2. Leverage the company’s assets to borrow a lot more.
3. Pay yourself a special dividend. If that doesn’t cover the purchase price (and your own debts), add on management fees and milestone payments if you manage to turn the company around.
4. Sell the company/assets or file for bankruptcy, since the company’s debt is now crippling. You, on the other hand, make off with a nice profit.
This practice is not only legal, but increasingly commonplace, according to the New York Times this morning. The story at the link focuses on Simmons Bedding Co. (makers of the Beautyrest mattress), who after a period of ownership by Thomas H. Lee Partners of Boston, saw an increase in revenue and profit but nonetheless wound up laying off 1,000 people last year and filing for bankruptcy.

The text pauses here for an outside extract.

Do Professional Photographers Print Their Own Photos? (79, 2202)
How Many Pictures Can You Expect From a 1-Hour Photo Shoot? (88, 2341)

Of course, not all private equity investors are evil goatee-wearing madmen swimming in pools of cash like Scrooge McDuck. The THL managers are appropriately conciliatory and cite the “unforeseeable and unprecedented” economic climate for the reason to go into Chapter 11.
But the reality is that more than a hundred marquee names, from Harrah’s Entertainment to Six Flags, have found themselves taken over by private equity firms lately. Add to them Northwest names like Eddie Bauer and Puget Sound Energy, and we’re talking about more than a trend; this is a new economy. One in which relatively few people will profit at the expense of their companies, their brands and their employees.
A sign of the times? Or just more of the same, writ large?